As shown in FIG. 2, the CPU 11 of the data terminal 1 is electrically
connected to a push switch 21 and dip switches 22 through 25. The push
switch 21 is used to give or issue instructions for the initialization
transmission or manual transmission. The dip switch 22 is used to set an
input mode corresponding to a selection number (telephone number) of the
service station. The dip switch 23 serves to set an input mode
corresponding to an identification number (DTID) of the data terminal 1.
The dip switch 24 is used to set an input mode corresponding to an
identification number (STID) of a service station. Further, the dip switch
25 is used to set an initialization mode. These switches 20 through 25 are
respectively located at suitable positions in the data terminal 1.
The management data sent to the CPU 91 of the management apparatus 200 from
the CPU 11 of the data terminal 1 is decided depending on the kind of a
transmission flag set to "1." Upon installation of the copying machine,
for example, a manual transmission flag is set to "1" by a serviceman and
identification data such as the type name and serial number of the copying
machine is transmitted as an initially-set value. Further, when a
fixed-time transmission flag is set to "1," management data indicative of
the state of the copying machine, or the like is transmitted. When a
problem transmission flag is set to "1" due to the occurrence of a
problem, problem data indicative of the kind of problem or the like, and
the like are transmitted.
The management data sent from the CPU 41 in the copying machine 4 to the
CPU 91 of the management apparatus 200 via the CPU 11 of the data terminal
1 is made up of 8-bit data comprising bits b7 through b0 as shown in FIG.
5. That is, a take-off or discharge code indicative of the discharge of
recording paper is represented by a change of a trailing edge from 1 to 0
of the bit b0. A JAM code indicative of an occurrence of a paper jam is
represented by the bit b7 (=1) and the bit b6 (=0). A problem code
indicative of the occurrence of each of the various problems is
represented by the bit b7 (=1) and the bit b6 (=1).
FIG. 3 is a circuit diagram illustrating an electrical connection between
the data terminal 1 and the management apparatus 200 in the service
station. The data terminal 1 is electrically connected to the modem 52
serving as the communication terminal via a communication interface
(RS232C) 18 (see FIG. 2) and a communication interface (RS232C) 51 of a
communication terminal 50 on the user side. Further, the data terminal 1
is electrically connected to the modem 72 of the management apparatus 200
in the service station through the communication line 300.
Management Apparatus
The management apparatus 200 in the service station is a computer system
comprised principally of the CPU 91 as shown in FIGS. 1 and 3, and is made
up of the CPU 91 and the display 92, the keyboard 93, the printer 94, the
RAM 97, etc.
Further, the modem 72, which functions as the communication terminal, is
electrically connected to the CPU 91 of the management apparatus 200 via a
communication interface (RS232C) 71 and a communication interface (RS232C)
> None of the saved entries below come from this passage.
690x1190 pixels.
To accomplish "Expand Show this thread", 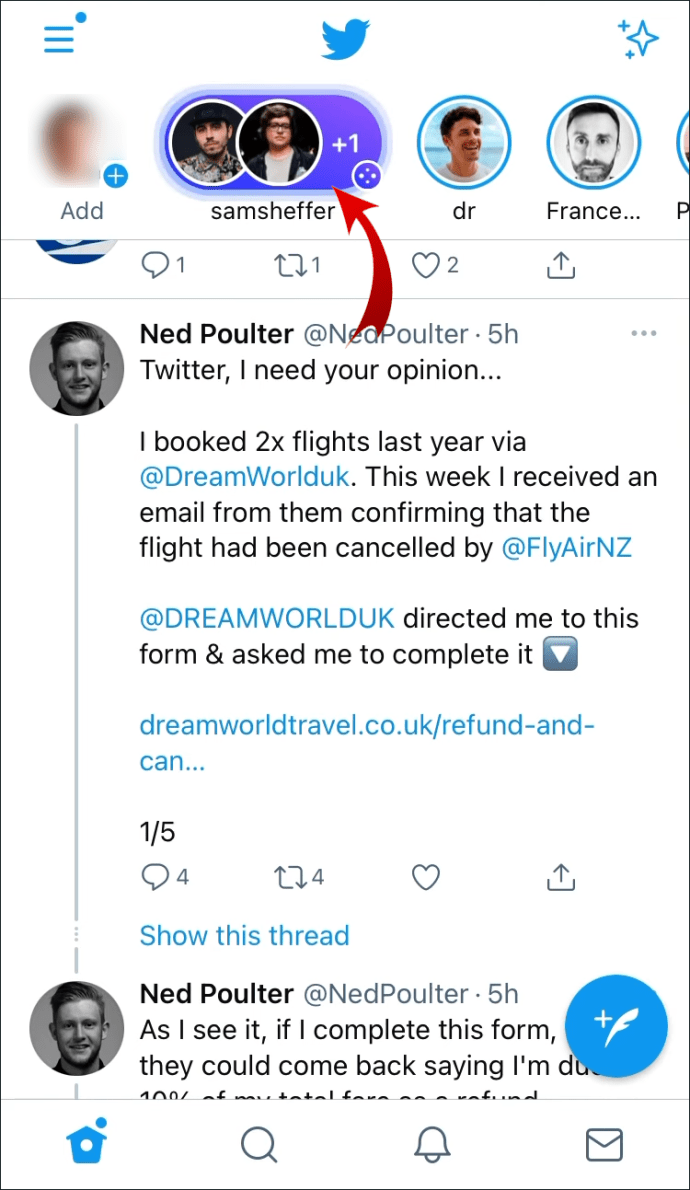I will click(244, 936).
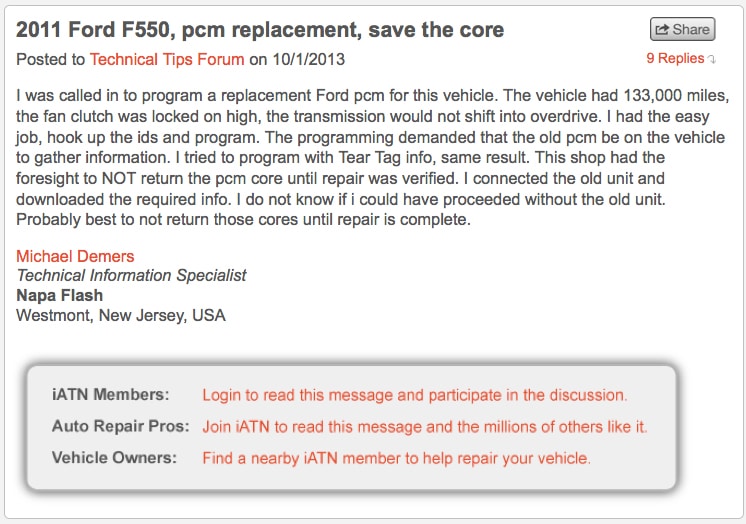Click the posting date 10/1/2013
746x524 pixels.
(308, 59)
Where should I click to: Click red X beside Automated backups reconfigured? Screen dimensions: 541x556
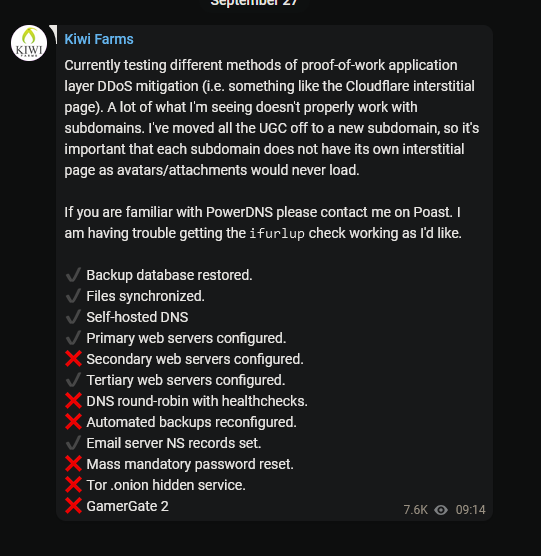(73, 422)
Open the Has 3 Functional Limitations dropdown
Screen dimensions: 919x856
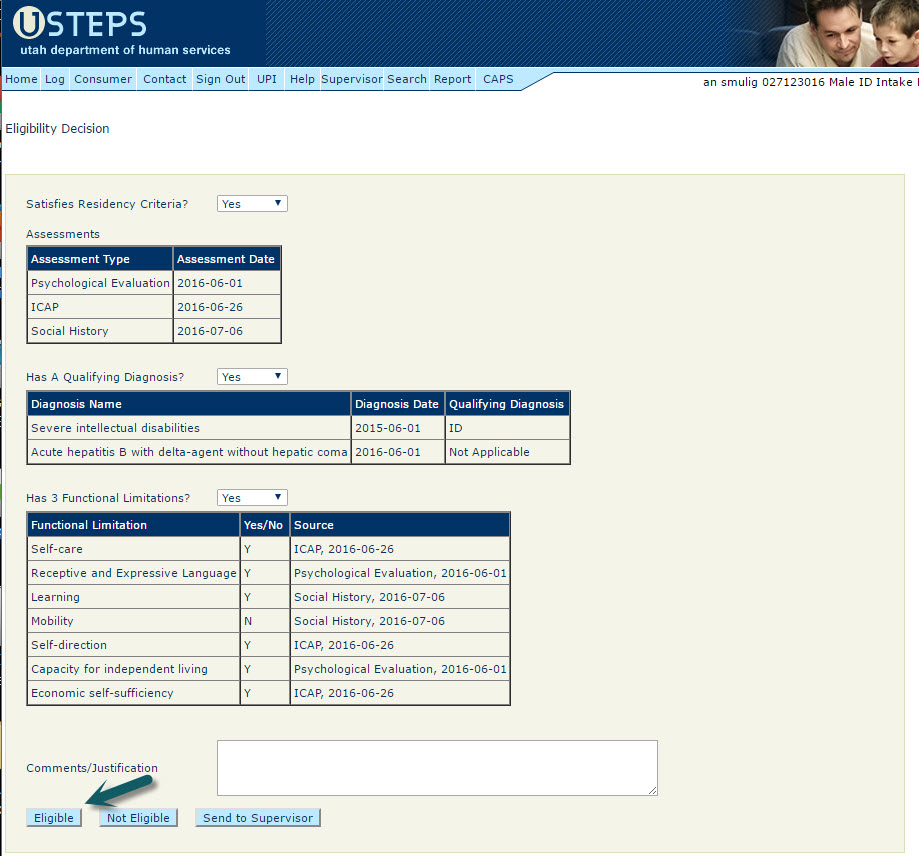pyautogui.click(x=252, y=498)
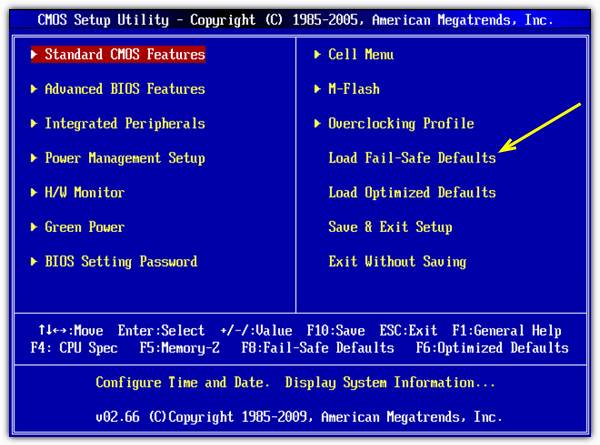Choose Exit Without Saving

coord(397,262)
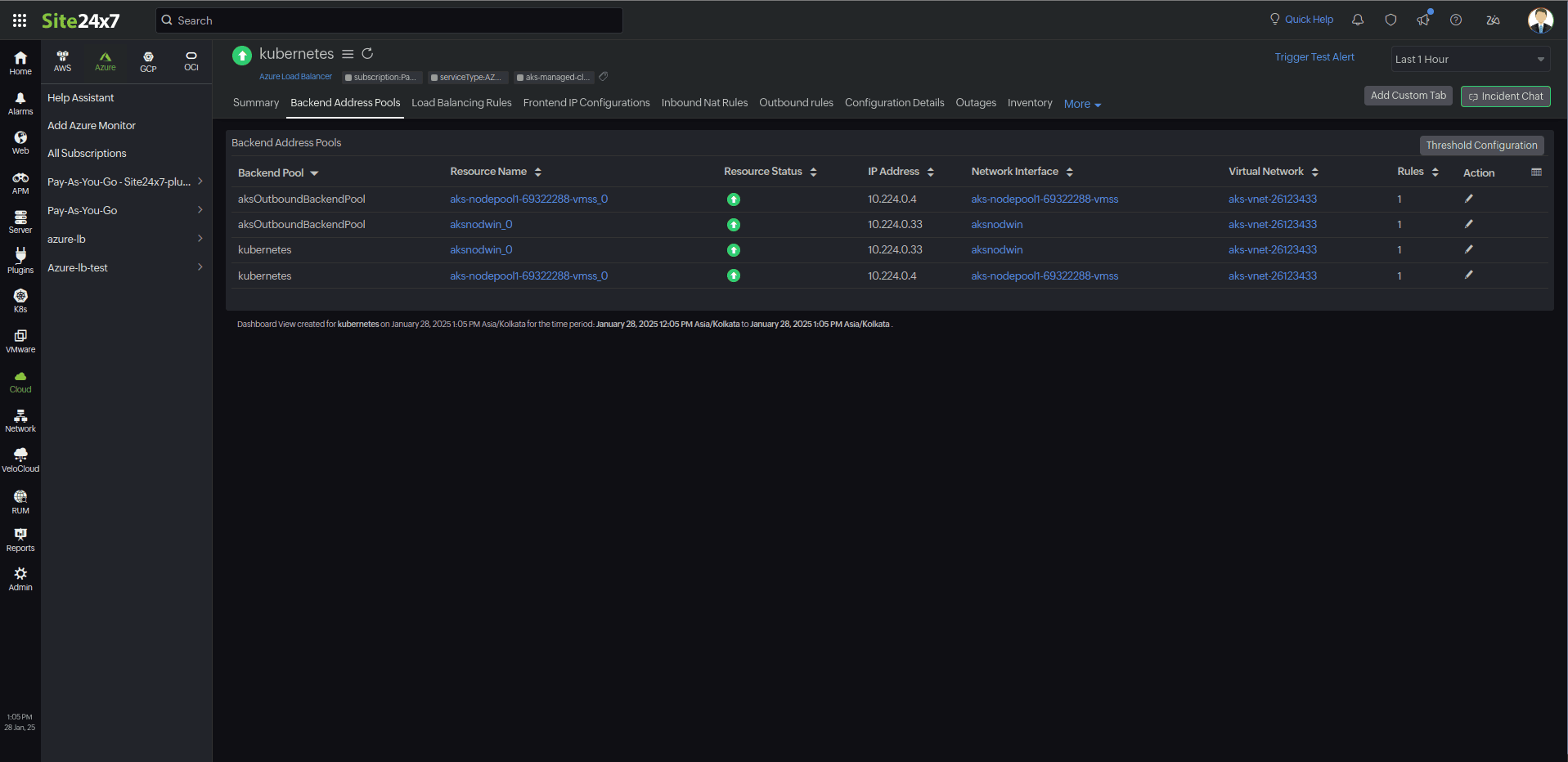1568x762 pixels.
Task: Open the table column settings icon
Action: tap(1536, 173)
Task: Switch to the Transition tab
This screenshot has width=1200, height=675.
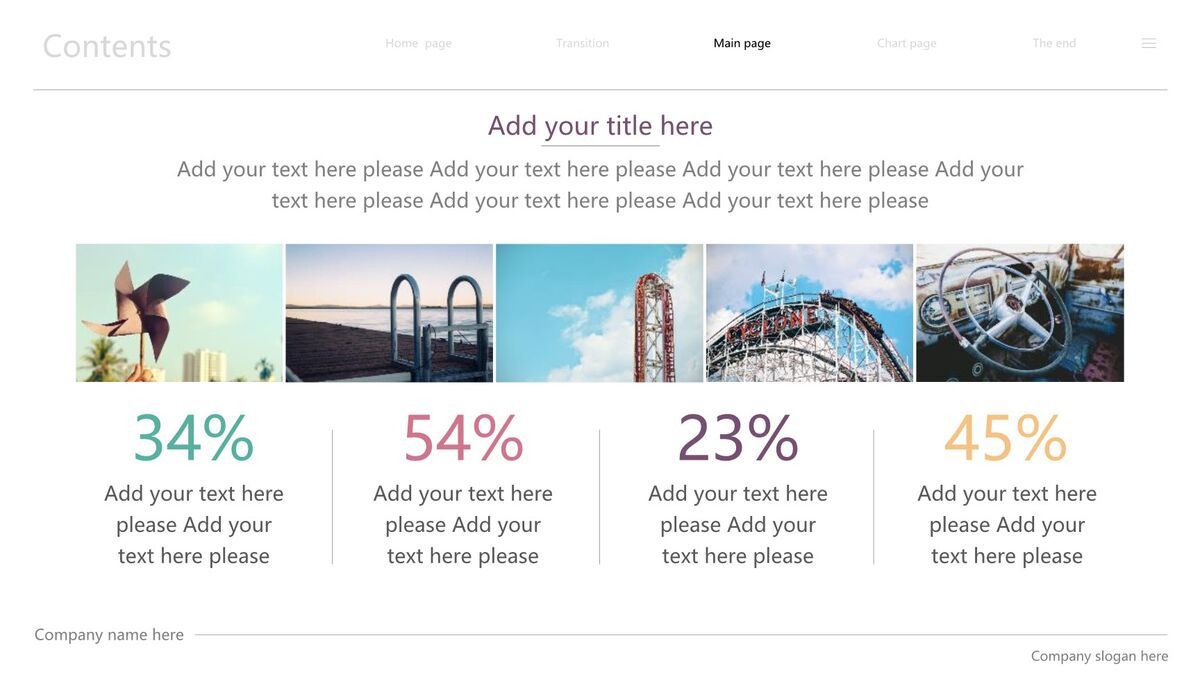Action: click(x=582, y=43)
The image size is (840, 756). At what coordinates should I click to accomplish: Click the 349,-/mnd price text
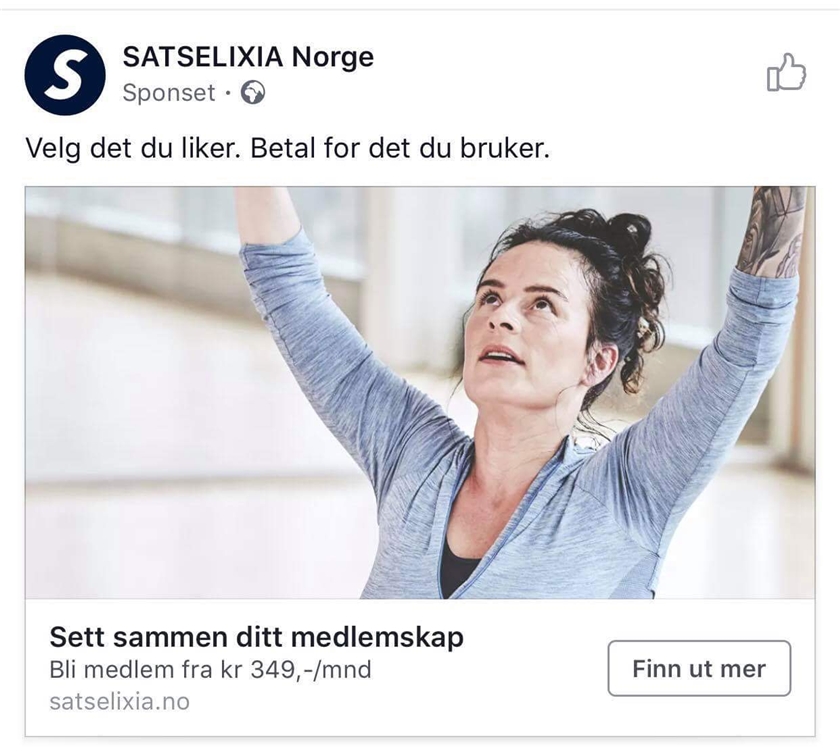[x=311, y=670]
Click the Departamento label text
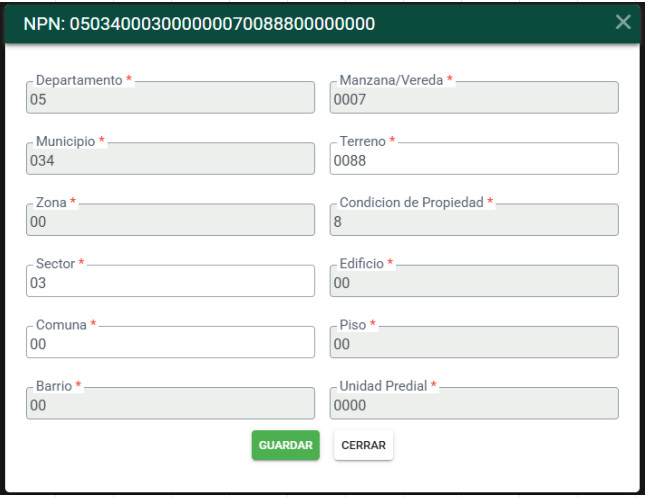 click(x=79, y=80)
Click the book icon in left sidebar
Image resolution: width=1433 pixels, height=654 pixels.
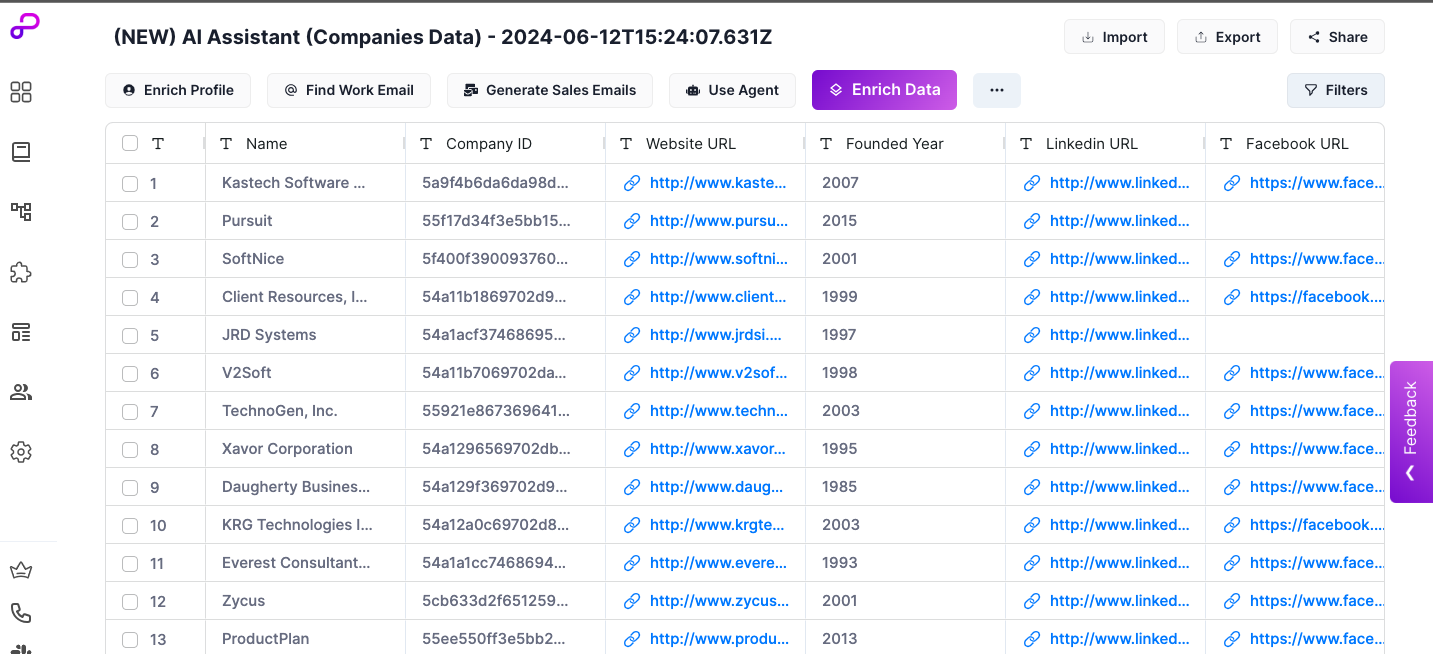[x=21, y=152]

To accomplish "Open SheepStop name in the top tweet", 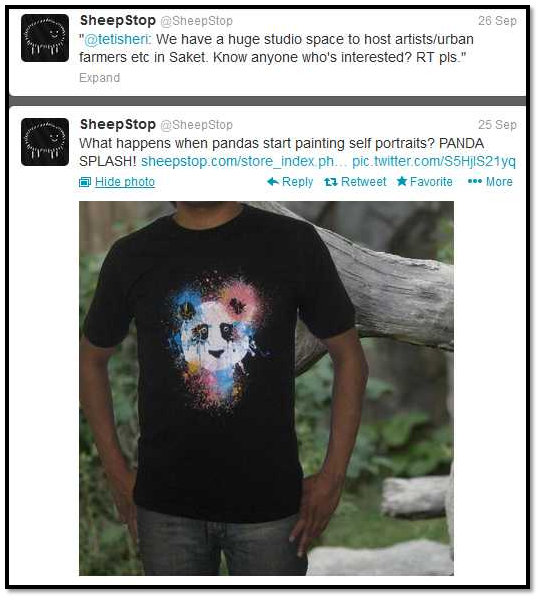I will tap(118, 20).
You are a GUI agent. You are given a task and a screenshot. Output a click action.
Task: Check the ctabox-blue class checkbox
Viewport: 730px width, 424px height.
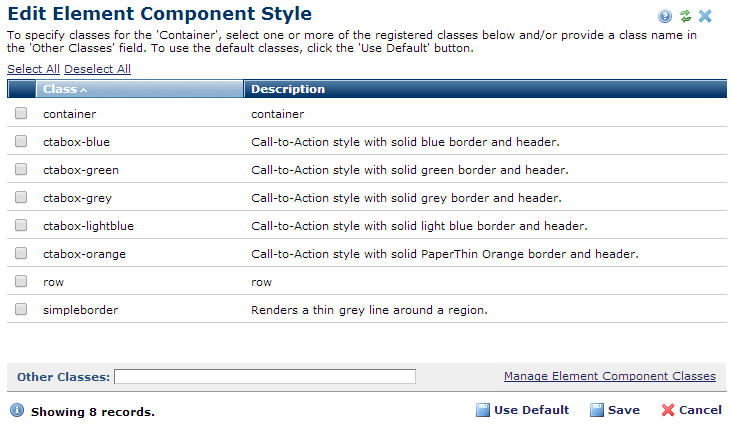(21, 142)
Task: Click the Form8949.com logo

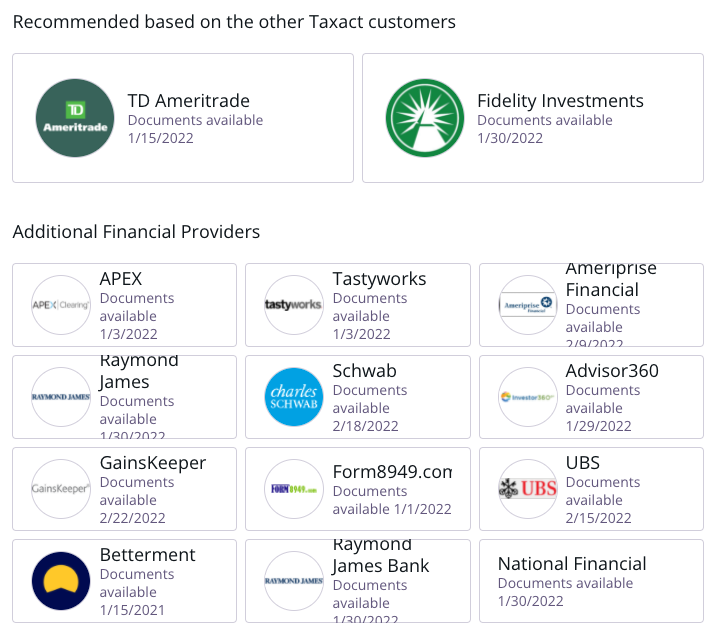Action: 293,489
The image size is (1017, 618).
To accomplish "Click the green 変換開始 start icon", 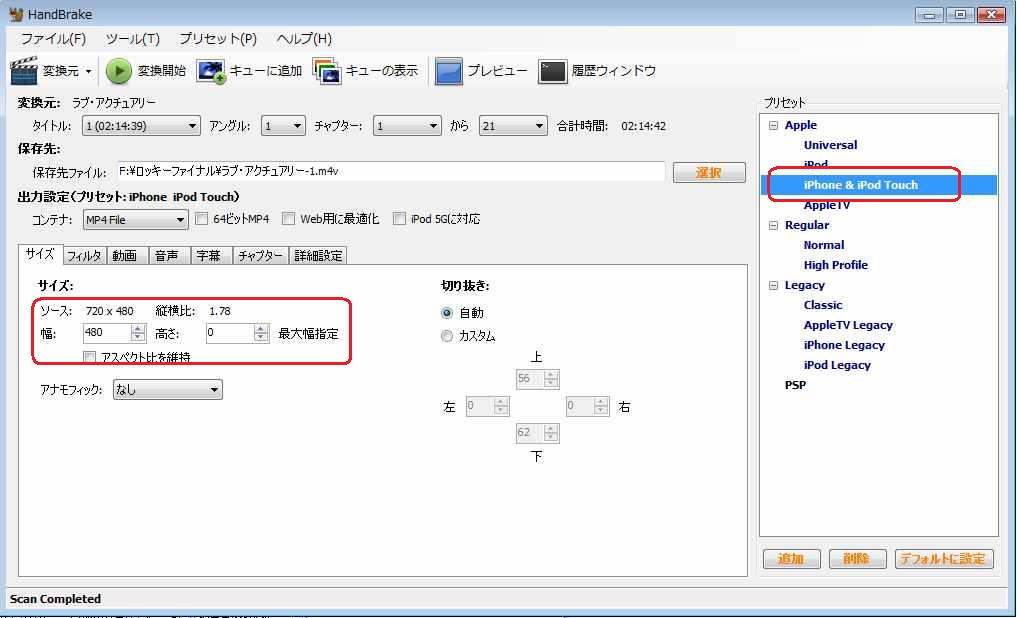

98 of the CPU 91. The management data of the copying machine 4, which has
been sent from the data terminal 1 of each user, is inputted to the CPU 91
of the management apparatus 200 via the modem 72, the communication
interface (RS232C) 71 and the communication interface (RS232C) 98.
The management data sent from each copying machine 4 is electrically
processed by the CPU 91 of the management apparatus 200 and a
copying-machine management file, which has been drawn up into the RAM 97,
is updated. That is, the identification data of the copying machine, which
has been received upon its initialization, is compiled so as to be load
into RAM 97 as a new copying-machine management file. At the end of the
month, the amounts to be charged are calculated based on the management
data to thereby print bills.
When the fixed-time communication is made, the management data is received
so as to update the copying-machine management file. Further, the next
time data to be transmitted on time and the next update password are sent
to the corresponding data terminal 1. When problem data is received, a
problem is recorded in the copying-machine management file as data.
Further, the scheduled time for call of the serviceman is decided and then
transmitted to the corresponding data terminal 1. Besides, instructions
(such as the date and hour for call and parts to be taken with the
serviceman) to be given to the serviceman are outputted.
Control of System
The control of the copying-machine management system will be described
below in order of the process executed by the CPU 41 of the copying
machine, the process executed by the CPU 11 of the data terminal 1 and the
process executed by the CPU 91 of the management apparatus 200.
Incidentally, the term "on edge" which will be used in the following
description, indicates a state of a change of a switch, a sensor, a signal
or the like from an off-condition to an on-condition. The term "off edge"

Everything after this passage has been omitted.